"How wonderful it is that nobody need wait a single moment before starting to improve the world."



Anne Frank



Monday, February 21, 2011

Procrastination: A Different Form of Clutter


Monday’s To-Do-List:
  • Write blog assignments for Tuesday’s class
  • Write query letters for at least three articles
  • Write new chapter one for The Guest Book, my first mystery novel
  • Create CV (writer’s speak for resume’)

Procrastinator’s To-Do-List for Monday
  • Sleep ‘til noon
  • Make pancakes and sausage for husband, myself and Jake, the World’s Most Spoiled Cocker Spaniel
  • Sweep kitchen floor (something I hate doing!)
  • Re-hang all the clothes in my closet onto matching white hangers (um, it matters if the hangers match?)
  • Delete all 357 old emails
  • Organize kitchen cabinet where old rags go to die (after breeding)
  • Read Susan C. Pinsky’s book on organizing (OK, this was legitimate research…just not on Monday’s to-do-list)

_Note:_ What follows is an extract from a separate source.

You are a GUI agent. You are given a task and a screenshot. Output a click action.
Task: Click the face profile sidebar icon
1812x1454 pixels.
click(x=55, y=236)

Get the picture? Organizing isn’t just about your space. It’s also about your time. We all have the same amount of time. 24 hours, 7 days a week, 52 weeks a year. So why is it that some people, like my friend Edie, get so much more done in the same amount of time?

Discipline. Knowing your strengths and weaknesses. Knowing how much you can realistically expect to accomplish in the amount of time you have. Being organized in your space so that you can be more productive with your time. Respect for yourself and the people who depend on you. Being accountable.

Need help?

There are as many books on the market to teach us how to stop procrastinating as there are on organizing our homes. Julie Morgenstern’s Time Management From the Inside Out is just one of the classics. Alec Mackenzie’s The Time Trap, Getting Things Done by David Allen, and How to Get Control of Your Time and Your Life by Alan Lakein are other books on this subject.

Websites abound. Try dalecarnegie, mindtools, and organizeyourselfonline for starters.

There are professional seminars, as well, given by companies which specialize in teaching time management.  
Check out franklincovey and pryor for inspiration.

Procrastination is a time clutterer not unlike the rags in my kitchen cabinet. Whether it is a learned habit or an inbred character defect, I don’t know. I do know it is something to overcome before it defeats us.